The most important way to keep from getting the flu is to wash your hands. Try to stay in good health. Get enough sleep, be physically active, drink plenty of fluids, eat healthy food, and manage your stress. If you touch surfaces that others with the flu virus may have touched or coughed on, wash your hands. Avoid close contact with people who are sick.
People with the swine flu virus infection may spread the virus for as long as they have symptoms, and 7 or more days after they first get sick. Young children may spread the disease even longer than that.
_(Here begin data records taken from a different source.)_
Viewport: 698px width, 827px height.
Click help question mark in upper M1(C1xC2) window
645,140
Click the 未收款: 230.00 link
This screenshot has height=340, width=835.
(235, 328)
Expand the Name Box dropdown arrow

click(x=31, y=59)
There is no vaccine right now to protect against swine flu. Here are some things you can do to keep from spreading germs that cause respiratory illnesses like influenza:
- Wash your hands often with soap and water, especially after you cough or sneeze. Alcohol-based hand cleaners (like Purell) also work well, if your hands look clean.
- Avoid touching your eyes, nose or mouth. Germs spread this way.
- Avoid close contact with sick people, if you can.
- Cover your nose and mouth with a tissue when you cough or sneeze. Throw the tissue in the trash after you use it.
- If you get sick with the flu, stay home from work or school. Limit contact with others to keep from spreading the virus to them.
Do not go to work or school if you are ill. Cover your mouth and nose with a tissue when coughing or sneezing. It may keep those around you from getting sick. Put your used tissue in the waste basket. Cover your cough or sneeze if you do not have a tissue. Then, clean your hands every time you cough or sneeze.
Washing your hands often will help protect you from germs. Wash with soap and water or clean with alcohol-based hand cleaner. Wash your hands with soap and warm water for 15 to 20 seconds.
When you can't use soap and water, use alcohol-based disposable hand wipes or gel sanitizers. They sell them in most supermarkets and drugstores. If using gel, rub your hands until the gel is dry. The gel works without water. The alcohol in it kills the germs on your hands.
If you are sick, stay home and avoid contact with other people as much as possible to keep from spreading your illness to others.
If your child or someone in your family gets sick, signs that you need to get help right away include:
Call 911 or take the child to the emergency room if he or she:
- Fast breathing or trouble breathing
- Bluish skin color
- Not drinking enough fluids
- Not waking up or not responding normally
- The child does not want to be held (being very irritable)
- Fever with a rash
- Flu-like symptoms get better, but then come back with a fever and a worse cough
In adults, call 911 or go to the emergency room if:
- Trouble breathing or shortness of breath
- Pain or pressure in the chest or abdomen
- Sudden dizziness
- Throwing up that is severe or doesn't stop
No. Swine influenza viruses are not spread by food. You cannot get swine flu from eating pork or pork products. Eating properly handled and cooked pork products is safe.